From: Iljitsch van Beijnum <iljitsch@muada.com>
In-Reply-To: <02cd01caa90e$dde921c0$c4f0200a@cisco.com>
Date: Tue, 09 Feb 2010 00:02:25 +0100
Content-Transfer-Encoding: quoted-printable
Message-Id: <B50C7F0A-19DB-4C63-9F72-867B5C2D4841@muada.com>
References: <4B6F08CC.2070900@wand.net.nz> <063A973F-EBC3-4CD0-B5B6-B0FB42A8593D@muada.com><00f201caa8da$b78e3e90$c4f0200a@cisco.com> <4B704153.2020007@it.uc3m.es> <015801caa8e6$9b72fff0$c4f0200a@cisco.com> <75A95C0D-E2CC-4FD6-B11A-5C772FCD0F5C@muada.com> <02cd01caa90e$dde921c0$c4f0200a@cisco.com>
To: Dan Wing <dwing@cisco.com>
X-Mailer: Apple Mail (2.1077)
Cc: behave@ietf.org
Subject: Re: [BEHAVE] Fwd: IPv6 hosts sending <1280 byte packets
X-BeenThere: behave@ietf.org
X-Mailman-Version: 2.1.9
Precedence: list
List-Id: mailing list of BEHAVE IETF WG <behave.ietf.org>
List-Unsubscribe: <https://www.ietf.org/mailman/listinfo/behave>, <mailto:behave-request@ietf.org?subject=unsubscribe>
List-Archive: <http://www.ietf.org/mail-archive/web/behave>
List-Post: <mailto:behave@ietf.org>
List-Help: <mailto:behave-request@ietf.org?subject=help>
List-Subscribe: <https://www.ietf.org/mailman/listinfo/behave>, <mailto:behave-request@ietf.org?subject=subscribe>
X-List-Received-Date: Mon, 08 Feb 2010 23:01:33 -0000

On 8 feb 2010, at 23:34, Dan Wing wrote:

>> So essentially this means doing more work (keeping PMTUD 
>> state for the IPv4 path) in order to do even more work later 
>> (fragment). Not sure how that makes sense...

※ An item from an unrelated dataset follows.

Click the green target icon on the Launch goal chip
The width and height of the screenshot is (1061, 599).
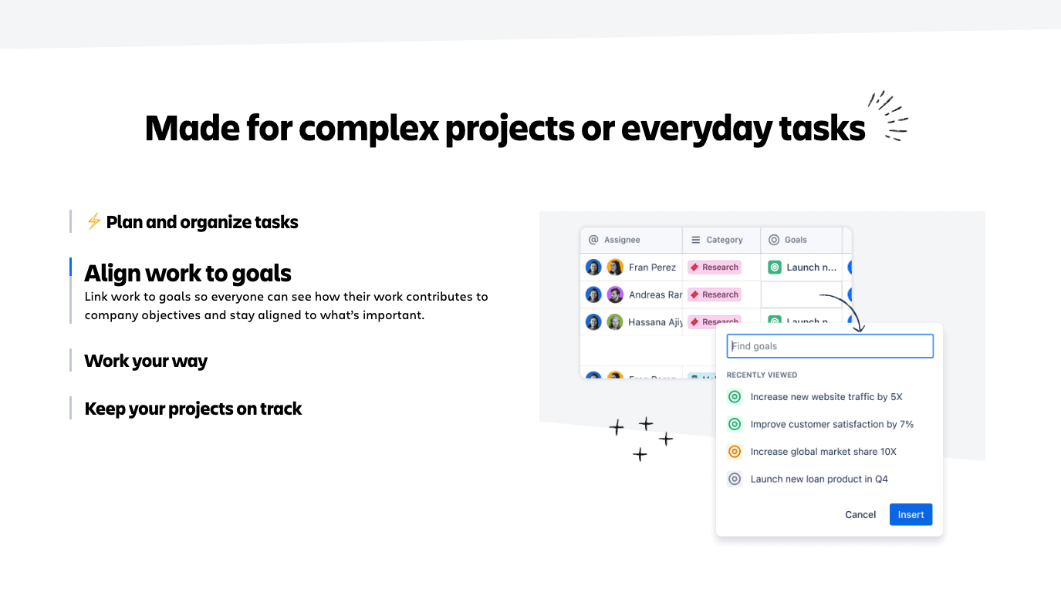[774, 267]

> Yes, it means the translator is doing the effort of fragmenting
> rather than the router immediately in front of the small-MTU
> link.  However, by doing it this way, we can maintain end-to-end
> PMTUD for those IPv6 hosts that receive ICMPv6 PTB and send
> packets with the fragmentation header.

No, the two issues are orthogonal.

At some point, an IPv6 host sends a packet that is larger than the IPv4 PMTU. A router sends back a too big message. Issue A is how to handle this too big message. Issue B is what happens to packets that the IPv6 host subsequently sends.

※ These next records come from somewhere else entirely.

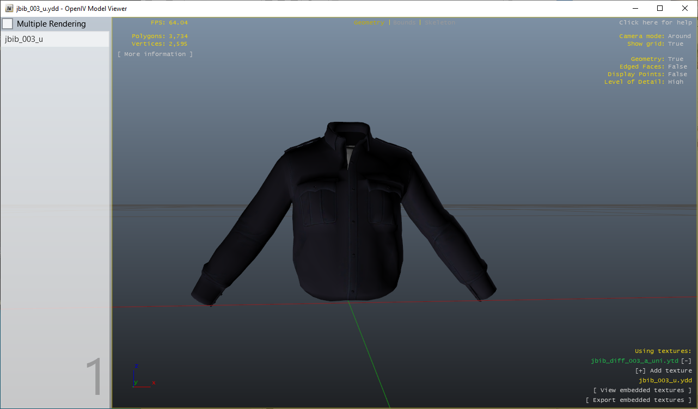Click the [+] Add texture icon
This screenshot has width=698, height=409.
640,370
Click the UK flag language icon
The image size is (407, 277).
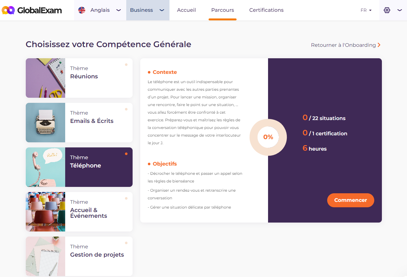(82, 10)
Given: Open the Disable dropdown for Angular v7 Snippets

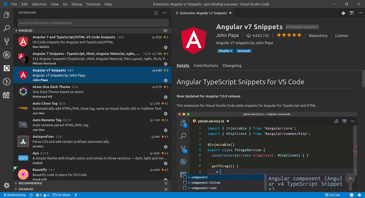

I think there is agreement that A should be handled by simply translating the IPv4 too big too IPv6 and adjusting it as per the header size differences, but otherwise let it through transparently. (I once argued for rewriting it to 1280, though.)

Nothing has changed here.

But now for part B. A stateless translator can't monitor the IPv4 PMTU. Not because it's stateful (we're talking per destination state, not per session state, it would be doable to track this) but because there may be more than one translator so any given translator may not see all packets. So for stateless translation when the translator has a < 1280 packet with no fragment header we don't know whether this is because PMTUD was succesful and the packet size fits in the PMTU, or the IPv6 host ignored the < 1280 too big message and is omitting the fragment header in violation of the relevant RFCs. In order to be compatible with the latter the only thing we can do is set DF to 0.

(I just realize that we don't know what happens when for instance the PMTU is 1000 and the IPv6 host wants to send a 1100-byte packet: does it include a fragment header or not?)

Note that for part B, if there _is_ a fragment header, that will also trigger the translator to set DF to 0. So in the case where the IPv6 hosts are well behaved there is no change to either parts A or B.

In the stateful case we know all packets flow through the same translator so we get to track the IPv4 PMTU so when there is an IPv6 packet that needs to be translated we know whether it's bigger or smaller than the PMTU so we can send packets that are bigger with DF=1 and packets that are smaller with DF=0 and if we are to, also immediately fragment them. However, there is no advantage to doing this extra work because even if we get to set DF=1 on some packets that are smaller than the PMTU that only lets us discover a reduction in the PMTU, but that discovery doesn't buy us anything because the IPv6 host isn't going to reduce its packet size. Fragmenting at the translator also doesn't buy the translator anything and it may even get the packet blocked or create more work if there's a firewall with a > 1280 MTU before the path hits the < 1280 MTU which would need to reassemble the packet to observe the port numbers. And it could be an attack vector: attackers could send too bigs with tiny MTUs to make the translator work harder.

> Certainly there was some
> perceived value in the IPv6 knowing its packets are being
> fragmented.

I don't think so. Even if the application somehow learns this information, what is it supposed to do then?

> I agree that nearly 100% of PMTUD on IPv4 is with TCP.

> But there isn't anything prohibiting PMTUD for UDP.

With sufficient thrust pigs fly just fine...

Generally, it's not easy for UDP applications to limit their packet sizes. So the protocol would have to support changing the packet size on the fly and then the application would have to react to too big messages. Not impossible, but I've never seen it happen. But if BitTorrent goes to UDP it's likely they'll put this in in some way.

> I tend to think, though, we don't want to figure this out
> for stateful translators at this point in time.  If it is
> found useful/necessary, it can be specified later.

Right.